:: PAGE EXTRACT
Re: [Python-Dev] gcc 4.2 exposes signed integer overflows

2006-08-26 Thread Daniel Berlin
Jack Howarth wrote:
> Guido,
> You'll never win that argument with the gcc developers. If you
> rely on undefined behavior in the c language standard, they have
> in the past, and will continue to, feel free to ignore those cases.
> If you plan on ignoring this issue, just be prepared to see a 
> testcase failure in the python testsuite when python is built with
> gcc 4.2.

In addition, i'm surprised that you don't see these failures on other
compilers.  I know XLC, for example, would treat signed integer overflow
as undefined at all opt levels as well.
I would not be surprised to find Intel's compiler doing the same thing.

Speaking as a gcc optimization person, if we were to treat signed
integer overflow as wrapping, you would inhibit a very large number of
loop optimizations on a very large class of loops (due to a number of
reasons, from no longer being able to prove termination of loops or
estimation of number of iterations, to other things).
::::
REQUESTS.
A: In the Python-Dev message, which compiler does the writer say would treat signed integer overflow as undefined at all optimization levels?
B: Copy the stretch of the Python-Dev message from "I would not" through "to other things)." word for word.
:: DATA BLOCK
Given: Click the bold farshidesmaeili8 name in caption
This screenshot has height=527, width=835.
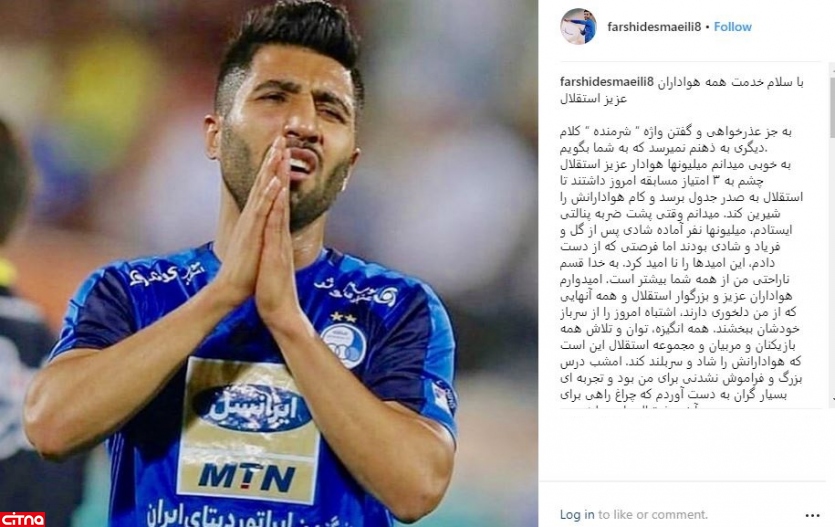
::::
SOLVED PROBLEMS.
A: XLC

B:
I would not be surprised to find Intel's compiler doing the same thing.

Speaking as a gcc optimization person, if we were to treat signed
integer overflow as wrapping, you would inhibit a very large number of
loop optimizations on a very large class of loops (due to a number of
reasons, from no longer being able to prove termination of loops or
estimation of number of iterations, to other things).